The responsibility of helping the emotional wellbeing of students can't fall on counseling/health services staff alone. To create a true culture of care on campus, supporting the mental health of students must be a campus-wide priority implemented through a comprehensive, public-health approach.

  • Achieve campus buy-in
    To implement a comprehensive mental health plan it is critical to have support from all campus stakeholders. Pensacola State College uses both student stories and quantitative data to create the buy-in to receive financial support from administrators and also to encourage faculty and staff to refer students to their wellness team.

  • Raise awareness and accessibility of counseling services and community resources
    It is imperative that institutions have a visible and easy way for faculty, staff, and students to refer students to counseling services or to a Care Team/Behavioral Intervention Team on campus. Pensacola State College adopted an online referral system four years ago that allows the campus community to refer students to the wellness team anywhere they have access to the internet.
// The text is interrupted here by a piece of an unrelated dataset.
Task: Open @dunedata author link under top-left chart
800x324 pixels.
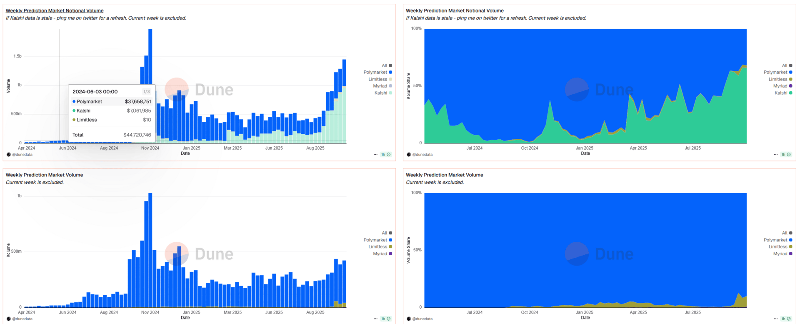Action: coord(22,155)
The referral reports come to the mental health support team immediately, and the team reaches out to the student of concern in 24-48 hours.

  • Provide training and opportunities for peer support
    Both faculty and students should receive mental health training on how to identify, reach out, and refer students to help and resources when they need them. JED provides You Can Help trainingC as well as  a free College Student Mental Health Action KitC that higher education professionals can share with students.

    Creating opportunities for peer support has also been critical on Pensacola’s campus. They have worked to foster connection between students based on their unique identities and use a six-week guided curriculum to help the students learn about one another and develop a peer support group. They also partner with an outside agency to offer an anonymous, online peer support option to students and employees.

  • Normalize help-seeking
    A proven way to improve mental health is to increase the chance that people who need help ask for it. A good place to start is to streamline communication across campus departments so that mental health resources and support are well known and easily accessible. When the encouragement to seek help starts with college leadership and comes from multiple members of the faculty, staff and community, it shows students that good mental health matters and they will be supported in seeking it.

    Effective campus and social media campaigns that normalize help-seeking and send the message that, “it’s OK not to be OK” are another effective way to encourage students to speak up for themselves and their peers when they are struggling. JED has a partnership campaign called 'Seize the AwkwardC' that helps to break the stigma of mental health and encourages people to seize that awkward moment that can happen when you ask someone if they are OK.

    Provide programs, workshops, or forums where students can gather to learn about mental health and talk about it in a safe space with other students and trained professional staff. Some schools do this by having an expert come in to talk about a topic, having students have open mic nights to share their feelings, or running mental health/wellness fairs on campus. JED recently worked with MTV to put out a documentary called Each and Every DayC to normalize mental health issues which schools can use to guide this conversation.

    Campuses should also think creatively about what they can incorporate into their mental health support services to help students overcome challenges, barriers, or stigmas for seeking out assistance. For example, Pensacola incorporated Canine Companions, who can sit in counseling sessions with students to help reduce the anxiety around speaking with a counselor.

These are just some of the areas that this panel will discuss on Tuesday, March 8th at 11am CST at the SXSW conference.  We look forward to seeing you there!